Starting with the line containing "Where should I click to: Open" and going on through the end of the items, write those lines out again, but switch "payment" to "transfer" and keep everything else the same. Leave the pictures out of your answer.

** BEGIN EXERCISE DATA **

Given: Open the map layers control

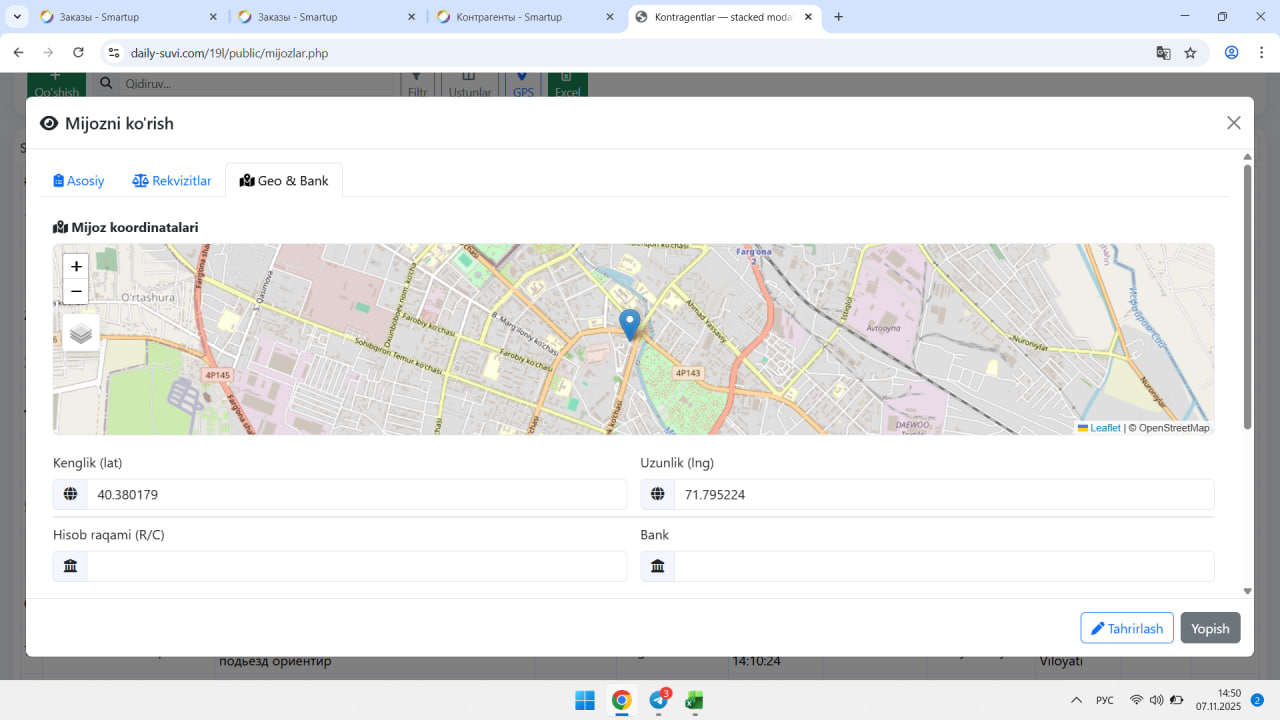Looking at the screenshot, I should point(81,334).
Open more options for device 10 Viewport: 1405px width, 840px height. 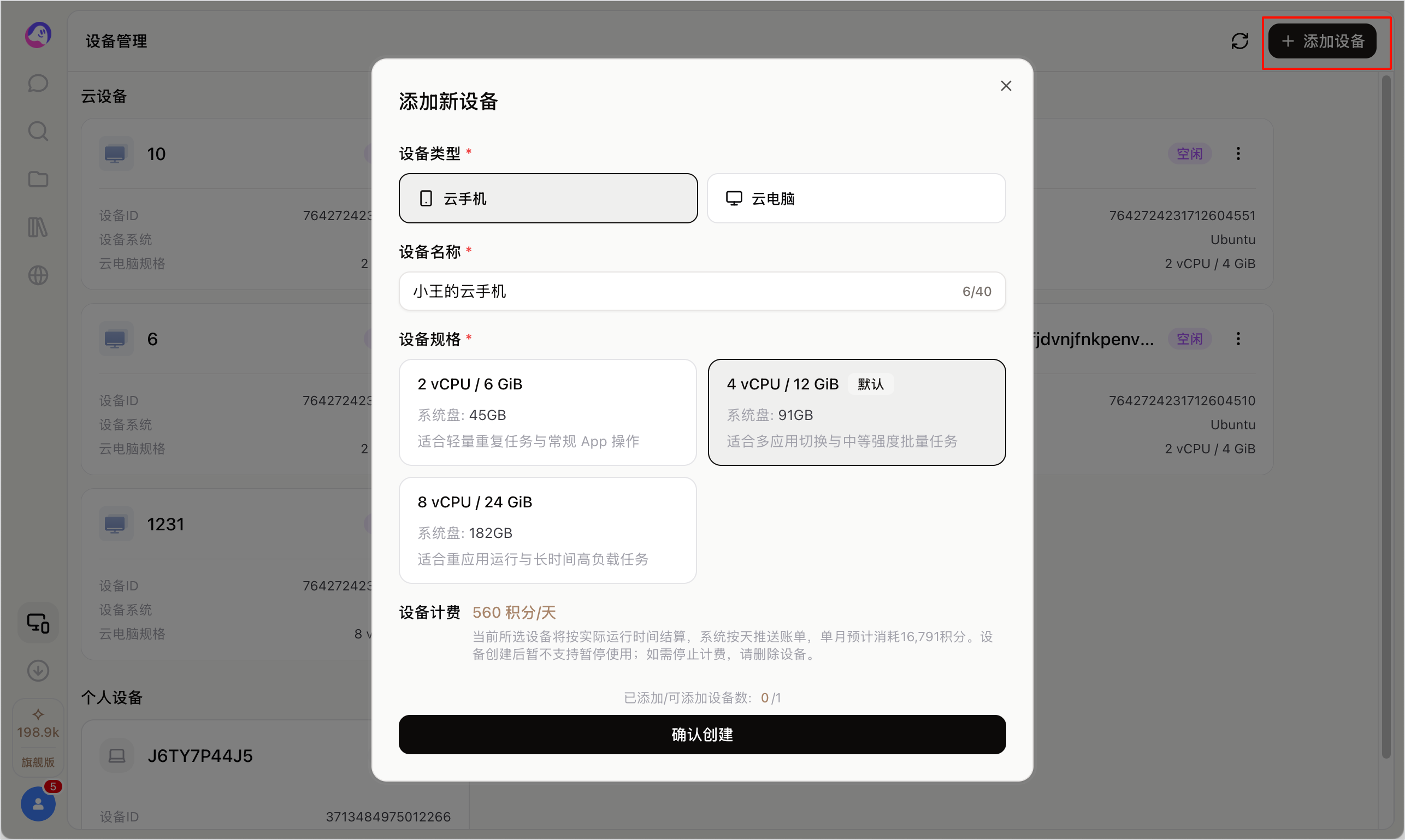(x=1238, y=154)
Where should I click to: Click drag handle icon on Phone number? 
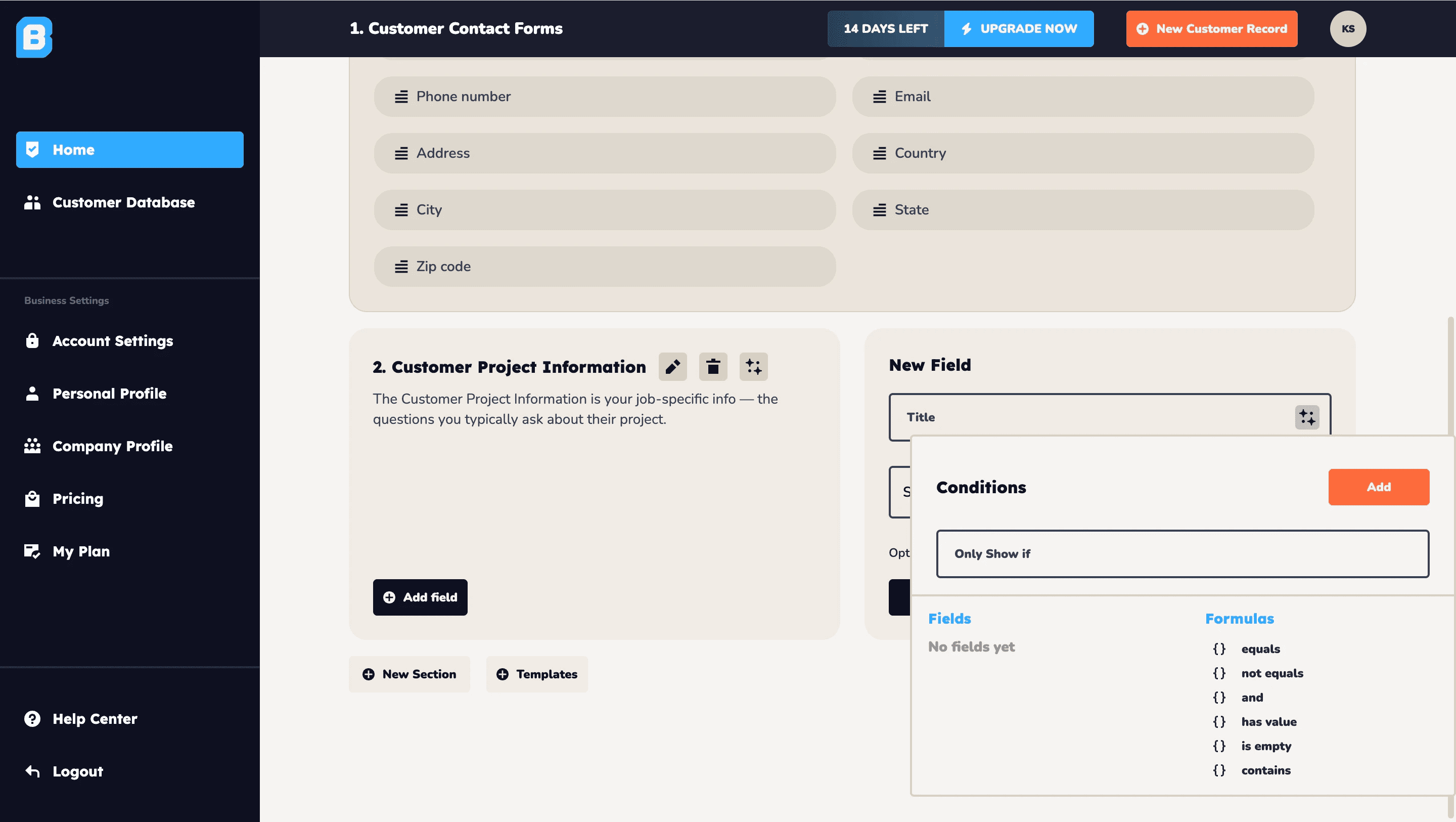tap(401, 97)
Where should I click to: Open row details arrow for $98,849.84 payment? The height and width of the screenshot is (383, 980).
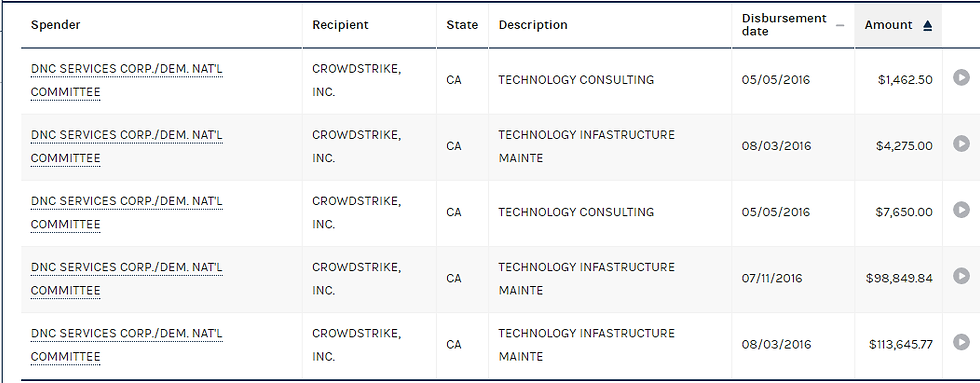961,276
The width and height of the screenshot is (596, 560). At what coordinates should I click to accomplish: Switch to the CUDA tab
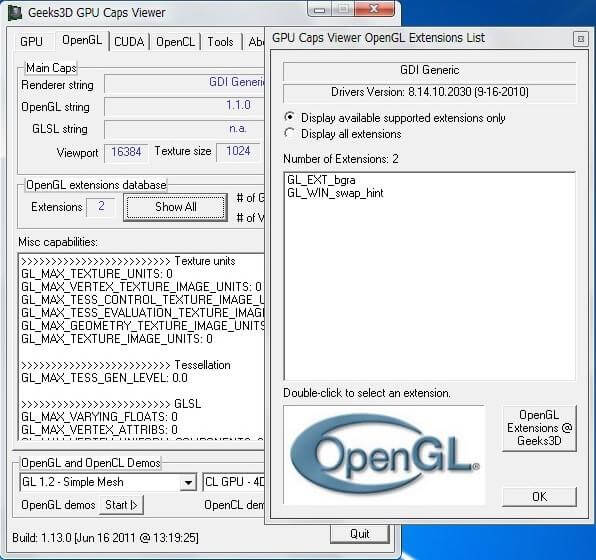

** END EXERCISE DATA **

:: OUTPUT OF THE TASK ::
Where should I click to: Open row details arrow for $98,849.84 transfer? The height and width of the screenshot is (383, 980).
961,276
The width and height of the screenshot is (596, 560). At what coordinates should I click to accomplish: Switch to the CUDA tab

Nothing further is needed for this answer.